* 出題
[1] 本文によると、中国で土地について取引されるのはどのような権利ですか。
[2] 本文のうち、「2008年から2013年の6」を含む語句で始まり「関する取引の監査を行うのか。」で終わる部分を、一字一句違えずに書き写してください。

* 本文
⁂
2008年から2013年の6年間に中国各地で行われた土地割譲を巡る資金に対して会計監査を行ったところ
15兆元(当時レートで約240兆円)分の土地取引収入があった
にもかかわらず、その行方に疑問が呈されているというものだ。
多くが役人の懐に入った疑いがあるという。
記事を見る前に土地割譲を巡る会計監査について少し説明しておこう。
★.中国では「全ての土地が国有地」であるため、土地所有権の売買はできず、
取引されるのは「期限70年の使用権のみ」である。
ということで厳密に言えば割譲、売却ではなく、土地使用権の譲渡ということになる
(そこで以下では国有地売却と呼ばずに土地使用権の譲渡と称する)。
ではなぜ中央政府の監査部門が地方での土地使用権の譲渡に関する取引の監査を行うのか。
それは地方政府が農民や市民から土地を接収して開発業者に譲渡し、その収入を地方の財源にすると同時に、一部を中央政府に上納することになっているためだ。
中央に申告せずに勝手に譲渡して上納しないとか、土地接収の際に立ち退きさせた農民や庶民への補償金を支払わなかったり、補償金が不当に低かったりと彼らの反発を呼び、集団騒擾事件に発展する場合もあるようだ。
ただ再び断っておけば、
こうした農民や市民が住んでいた元々の場所も彼らに所有権があったわけではない。
⁂
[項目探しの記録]
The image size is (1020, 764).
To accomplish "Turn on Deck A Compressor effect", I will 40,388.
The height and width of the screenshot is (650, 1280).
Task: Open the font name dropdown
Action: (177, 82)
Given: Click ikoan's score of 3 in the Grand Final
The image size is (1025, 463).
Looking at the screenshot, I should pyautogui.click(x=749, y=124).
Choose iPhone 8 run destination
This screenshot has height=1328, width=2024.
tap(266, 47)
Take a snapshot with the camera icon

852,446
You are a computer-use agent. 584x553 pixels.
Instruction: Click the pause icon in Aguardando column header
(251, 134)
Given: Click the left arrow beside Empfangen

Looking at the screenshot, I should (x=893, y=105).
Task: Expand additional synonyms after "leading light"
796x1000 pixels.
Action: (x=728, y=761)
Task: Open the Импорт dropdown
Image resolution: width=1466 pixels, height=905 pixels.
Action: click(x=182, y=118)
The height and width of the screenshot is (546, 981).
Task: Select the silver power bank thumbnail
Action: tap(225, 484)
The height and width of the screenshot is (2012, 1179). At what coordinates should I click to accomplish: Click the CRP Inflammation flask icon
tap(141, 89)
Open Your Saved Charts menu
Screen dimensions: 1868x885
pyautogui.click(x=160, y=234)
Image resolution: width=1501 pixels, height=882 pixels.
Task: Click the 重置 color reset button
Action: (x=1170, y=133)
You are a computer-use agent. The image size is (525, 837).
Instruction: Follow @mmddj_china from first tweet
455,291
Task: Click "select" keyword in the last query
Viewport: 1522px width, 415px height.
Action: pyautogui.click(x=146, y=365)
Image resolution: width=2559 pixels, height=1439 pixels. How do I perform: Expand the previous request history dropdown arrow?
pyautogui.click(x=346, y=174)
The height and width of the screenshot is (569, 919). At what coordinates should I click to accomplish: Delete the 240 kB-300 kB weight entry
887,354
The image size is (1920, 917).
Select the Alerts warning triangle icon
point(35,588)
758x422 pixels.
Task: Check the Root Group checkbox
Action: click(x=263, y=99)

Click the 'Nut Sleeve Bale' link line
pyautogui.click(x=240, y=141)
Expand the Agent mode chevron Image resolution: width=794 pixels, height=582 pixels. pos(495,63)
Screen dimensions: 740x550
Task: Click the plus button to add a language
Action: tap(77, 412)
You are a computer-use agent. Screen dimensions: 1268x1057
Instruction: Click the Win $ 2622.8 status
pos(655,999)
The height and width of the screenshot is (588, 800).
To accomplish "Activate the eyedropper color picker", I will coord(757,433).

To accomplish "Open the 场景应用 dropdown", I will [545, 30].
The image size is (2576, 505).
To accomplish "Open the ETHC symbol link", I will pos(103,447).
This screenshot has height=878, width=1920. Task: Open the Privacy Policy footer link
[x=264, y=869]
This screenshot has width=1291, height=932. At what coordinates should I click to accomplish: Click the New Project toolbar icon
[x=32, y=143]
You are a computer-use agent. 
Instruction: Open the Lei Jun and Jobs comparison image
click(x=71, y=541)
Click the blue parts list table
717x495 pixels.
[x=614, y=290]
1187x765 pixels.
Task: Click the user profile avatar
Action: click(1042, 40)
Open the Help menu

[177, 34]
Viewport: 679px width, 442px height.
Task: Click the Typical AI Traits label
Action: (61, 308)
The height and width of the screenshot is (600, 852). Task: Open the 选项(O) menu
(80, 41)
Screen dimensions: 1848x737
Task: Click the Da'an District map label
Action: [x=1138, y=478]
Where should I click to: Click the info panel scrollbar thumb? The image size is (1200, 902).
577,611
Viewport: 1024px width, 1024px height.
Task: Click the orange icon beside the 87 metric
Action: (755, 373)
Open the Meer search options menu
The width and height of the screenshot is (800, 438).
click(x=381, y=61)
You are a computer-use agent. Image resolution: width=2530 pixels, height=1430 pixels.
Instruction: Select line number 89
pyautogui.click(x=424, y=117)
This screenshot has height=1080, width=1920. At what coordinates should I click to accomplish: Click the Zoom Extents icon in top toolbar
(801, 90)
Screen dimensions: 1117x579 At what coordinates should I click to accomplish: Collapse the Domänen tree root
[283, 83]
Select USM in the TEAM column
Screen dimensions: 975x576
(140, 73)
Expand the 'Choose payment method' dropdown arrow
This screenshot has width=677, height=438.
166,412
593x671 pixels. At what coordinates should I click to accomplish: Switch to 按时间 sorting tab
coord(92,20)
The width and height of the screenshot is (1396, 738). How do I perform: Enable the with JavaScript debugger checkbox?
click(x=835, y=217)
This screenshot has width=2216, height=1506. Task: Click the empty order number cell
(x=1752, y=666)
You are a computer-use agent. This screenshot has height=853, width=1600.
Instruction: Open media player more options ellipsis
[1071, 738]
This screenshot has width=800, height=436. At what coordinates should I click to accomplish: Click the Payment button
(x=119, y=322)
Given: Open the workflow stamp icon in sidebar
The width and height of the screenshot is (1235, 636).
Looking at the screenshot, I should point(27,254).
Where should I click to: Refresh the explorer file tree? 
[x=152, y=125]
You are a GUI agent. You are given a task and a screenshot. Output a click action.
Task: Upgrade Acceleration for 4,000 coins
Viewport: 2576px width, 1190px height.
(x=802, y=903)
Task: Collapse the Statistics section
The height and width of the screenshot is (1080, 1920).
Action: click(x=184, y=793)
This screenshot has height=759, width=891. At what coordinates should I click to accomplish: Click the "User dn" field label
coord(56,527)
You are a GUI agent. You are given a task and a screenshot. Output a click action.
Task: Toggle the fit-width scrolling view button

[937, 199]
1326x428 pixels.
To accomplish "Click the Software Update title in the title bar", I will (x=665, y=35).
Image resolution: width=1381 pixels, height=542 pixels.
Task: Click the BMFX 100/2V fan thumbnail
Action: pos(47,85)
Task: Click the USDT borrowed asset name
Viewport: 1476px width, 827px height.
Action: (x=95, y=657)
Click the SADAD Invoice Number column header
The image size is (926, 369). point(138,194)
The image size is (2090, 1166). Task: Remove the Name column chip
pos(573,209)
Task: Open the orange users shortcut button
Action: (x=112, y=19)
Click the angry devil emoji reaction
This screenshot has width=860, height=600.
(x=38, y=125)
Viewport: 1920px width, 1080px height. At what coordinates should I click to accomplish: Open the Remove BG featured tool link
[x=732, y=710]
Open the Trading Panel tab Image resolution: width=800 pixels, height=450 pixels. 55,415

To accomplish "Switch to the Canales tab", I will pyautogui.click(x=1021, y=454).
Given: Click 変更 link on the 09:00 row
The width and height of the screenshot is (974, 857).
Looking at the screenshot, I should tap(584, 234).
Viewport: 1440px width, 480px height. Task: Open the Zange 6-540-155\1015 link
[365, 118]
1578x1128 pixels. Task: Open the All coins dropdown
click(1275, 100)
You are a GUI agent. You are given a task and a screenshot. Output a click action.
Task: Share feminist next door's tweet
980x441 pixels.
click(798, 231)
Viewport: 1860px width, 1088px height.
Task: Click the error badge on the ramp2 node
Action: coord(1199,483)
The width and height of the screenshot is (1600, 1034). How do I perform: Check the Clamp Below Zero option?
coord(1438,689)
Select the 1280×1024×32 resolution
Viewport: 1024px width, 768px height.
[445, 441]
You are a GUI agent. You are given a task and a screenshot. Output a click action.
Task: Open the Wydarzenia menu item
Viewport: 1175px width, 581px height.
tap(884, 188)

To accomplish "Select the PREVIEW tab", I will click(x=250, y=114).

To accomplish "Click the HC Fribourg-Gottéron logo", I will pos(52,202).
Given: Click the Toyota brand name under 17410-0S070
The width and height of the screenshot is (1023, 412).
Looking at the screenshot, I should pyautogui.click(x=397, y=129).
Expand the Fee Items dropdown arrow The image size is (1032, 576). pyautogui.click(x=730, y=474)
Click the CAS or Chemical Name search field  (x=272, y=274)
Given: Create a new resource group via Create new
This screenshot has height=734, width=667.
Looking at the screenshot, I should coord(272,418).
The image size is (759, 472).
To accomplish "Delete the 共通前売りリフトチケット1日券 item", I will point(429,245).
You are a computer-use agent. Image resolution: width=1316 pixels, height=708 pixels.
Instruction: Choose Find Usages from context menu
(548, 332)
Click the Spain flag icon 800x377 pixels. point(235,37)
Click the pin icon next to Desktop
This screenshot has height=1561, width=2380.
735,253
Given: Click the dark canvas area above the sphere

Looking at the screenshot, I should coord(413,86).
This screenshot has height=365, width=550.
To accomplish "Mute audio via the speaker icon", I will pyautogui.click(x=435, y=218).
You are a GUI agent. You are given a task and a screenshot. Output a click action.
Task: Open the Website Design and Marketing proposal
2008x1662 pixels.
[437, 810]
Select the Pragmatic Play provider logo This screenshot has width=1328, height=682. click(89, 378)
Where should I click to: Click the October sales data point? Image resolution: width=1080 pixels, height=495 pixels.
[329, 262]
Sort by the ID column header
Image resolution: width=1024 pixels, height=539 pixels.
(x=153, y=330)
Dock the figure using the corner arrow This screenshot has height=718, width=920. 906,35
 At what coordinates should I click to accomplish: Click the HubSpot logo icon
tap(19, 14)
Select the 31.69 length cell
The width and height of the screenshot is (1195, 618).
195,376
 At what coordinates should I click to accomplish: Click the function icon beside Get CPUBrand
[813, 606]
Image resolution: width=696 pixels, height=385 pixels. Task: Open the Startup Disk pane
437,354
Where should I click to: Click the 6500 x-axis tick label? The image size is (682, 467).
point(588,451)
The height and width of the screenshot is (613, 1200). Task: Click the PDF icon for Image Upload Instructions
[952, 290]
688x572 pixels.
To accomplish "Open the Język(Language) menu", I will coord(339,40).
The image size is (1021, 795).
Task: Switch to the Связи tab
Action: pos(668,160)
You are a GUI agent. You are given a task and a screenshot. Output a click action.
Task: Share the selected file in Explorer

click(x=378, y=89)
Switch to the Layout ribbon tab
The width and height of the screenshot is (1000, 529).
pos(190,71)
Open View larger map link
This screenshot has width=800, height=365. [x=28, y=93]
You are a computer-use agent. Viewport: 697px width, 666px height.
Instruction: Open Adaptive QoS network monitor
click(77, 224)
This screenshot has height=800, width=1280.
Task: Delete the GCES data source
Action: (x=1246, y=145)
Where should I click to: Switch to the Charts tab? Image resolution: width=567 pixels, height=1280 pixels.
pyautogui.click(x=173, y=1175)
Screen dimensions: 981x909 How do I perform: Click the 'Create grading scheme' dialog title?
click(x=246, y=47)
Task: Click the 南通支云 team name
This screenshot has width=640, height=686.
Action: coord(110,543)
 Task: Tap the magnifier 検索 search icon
⁂
* 解答
[1] 期限70年の使用権のみです。

[2]
2008年から2013年の6年間に中国各地で行われた土地割譲を巡る資金に対して会計監査を行ったところ
15兆元(当時レートで約240兆円)分の土地取引収入があった
にもかかわらず、その行方に疑問が呈されているというものだ。
多くが役人の懐に入った疑いがあるという。
記事を見る前に土地割譲を巡る会計監査について少し説明しておこう。
★.中国では「全ての土地が国有地」であるため、土地所有権の売買はできず、
取引されるのは「期限70年の使用権のみ」である。
ということで厳密に言えば割譲、売却ではなく、土地使用権の譲渡ということになる
(そこで以下では国有地売却と呼ばずに土地使用権の譲渡と称する)。
ではなぜ中央政府の監査部門が地方での土地使用権の譲渡に関する取引の監査を行うのか。